— BEGIN Page extract —

# 370z or subaru brz sti



## Gmk6997 (Jun 15, 2012)

hi im currently new to the forums and i wanted to get some advice between these 2 vehicles that im considering purchasing in the near future. I really enjoy the performance of the 370z nismo and really like the styling of the rear part and am decently pleased with the front. i however realized that Subaru is releasing a new subaru brz and that there will be a sti version in a year or two that will contain 250hp and roughly weight 2500-2600 pounds. I was very intrigued by the idea of a brz that will have 50 more hp and weight even less than it currently does. I personally really love the 6 cylinder engine displacement and sound more than that of a 2.0 or 2.5 boxer engine. I was wondering if you were in my shoes would u jump on a used 370z nismo in the near future or possibly purchase a new subaru sti brz? thanks for the feedback.


----------



## nolaabc (Jul 21, 2012)

— END Page extract —

**Problems and tasks:**
1. Based on the car forum thread above, do the statements below agree with it? Answer each with yes or no, and quote the exact words from the thread that decide it.
(a) The poster expects the STI version of the BRZ to have 250hp.
(b) The poster likes the sound of a boxer engine more than that of a 6 cylinder.
(c) The poster is thinking about buying a used 370z nismo.
2. Copy out word for word the part of the car forum thread between "## Gmk6997 (Jun" and "(Jul 21, 2012)", inclusive.

— BEGIN Supplied records —

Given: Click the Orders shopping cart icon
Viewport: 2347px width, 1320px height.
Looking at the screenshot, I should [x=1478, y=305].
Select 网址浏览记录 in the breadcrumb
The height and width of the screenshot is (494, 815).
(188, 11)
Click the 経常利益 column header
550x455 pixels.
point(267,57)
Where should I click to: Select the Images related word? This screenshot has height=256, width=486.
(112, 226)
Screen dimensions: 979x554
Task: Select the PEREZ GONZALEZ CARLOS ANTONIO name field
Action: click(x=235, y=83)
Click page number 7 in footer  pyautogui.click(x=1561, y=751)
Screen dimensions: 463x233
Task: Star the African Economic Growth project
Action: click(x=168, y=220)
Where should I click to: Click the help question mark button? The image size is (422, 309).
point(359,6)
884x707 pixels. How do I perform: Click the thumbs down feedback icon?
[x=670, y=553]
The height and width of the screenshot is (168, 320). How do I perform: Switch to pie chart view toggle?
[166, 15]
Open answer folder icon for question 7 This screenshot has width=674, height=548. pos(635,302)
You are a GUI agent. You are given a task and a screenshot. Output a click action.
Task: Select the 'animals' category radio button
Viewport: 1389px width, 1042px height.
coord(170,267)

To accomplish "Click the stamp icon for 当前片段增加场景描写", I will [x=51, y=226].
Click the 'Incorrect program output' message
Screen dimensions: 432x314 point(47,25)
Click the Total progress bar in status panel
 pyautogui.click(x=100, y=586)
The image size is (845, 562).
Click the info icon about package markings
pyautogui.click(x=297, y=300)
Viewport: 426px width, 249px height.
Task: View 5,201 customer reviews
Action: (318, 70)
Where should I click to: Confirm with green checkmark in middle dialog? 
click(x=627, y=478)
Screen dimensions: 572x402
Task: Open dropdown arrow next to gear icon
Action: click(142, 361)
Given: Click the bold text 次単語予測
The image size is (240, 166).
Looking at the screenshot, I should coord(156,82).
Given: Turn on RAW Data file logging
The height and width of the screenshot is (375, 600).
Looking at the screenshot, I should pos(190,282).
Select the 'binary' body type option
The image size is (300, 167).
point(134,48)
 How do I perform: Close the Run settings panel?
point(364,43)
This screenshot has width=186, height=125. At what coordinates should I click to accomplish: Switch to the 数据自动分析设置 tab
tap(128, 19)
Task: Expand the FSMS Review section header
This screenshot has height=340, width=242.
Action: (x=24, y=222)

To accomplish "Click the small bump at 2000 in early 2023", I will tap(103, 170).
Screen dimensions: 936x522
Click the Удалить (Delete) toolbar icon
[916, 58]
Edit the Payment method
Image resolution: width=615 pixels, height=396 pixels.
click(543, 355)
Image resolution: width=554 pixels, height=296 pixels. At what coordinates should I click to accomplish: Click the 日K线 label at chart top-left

— END Supplied records —

**Solutions to the exercise:**
1.
(a) Yes: "there will be a sti version in a year or two that will contain 250hp"
(b) No: "I personally really love the 6 cylinder engine displacement and sound more than that of a 2.0 or 2.5 boxer engine"
(c) Yes: "would u jump on a used 370z nismo in the near future"

2.
## Gmk6997 (Jun 15, 2012)

hi im currently new to the forums and i wanted to get some advice between these 2 vehicles that im considering purchasing in the near future. I really enjoy the performance of the 370z nismo and really like the styling of the rear part and am decently pleased with the front. i however realized that Subaru is releasing a new subaru brz and that there will be a sti version in a year or two that will contain 250hp and roughly weight 2500-2600 pounds. I was very intrigued by the idea of a brz that will have 50 more hp and weight even less than it currently does. I personally really love the 6 cylinder engine displacement and sound more than that of a 2.0 or 2.5 boxer engine. I was wondering if you were in my shoes would u jump on a used 370z nismo in the near future or possibly purchase a new subaru sti brz? thanks for the feedback.


----------



## nolaabc (Jul 21, 2012)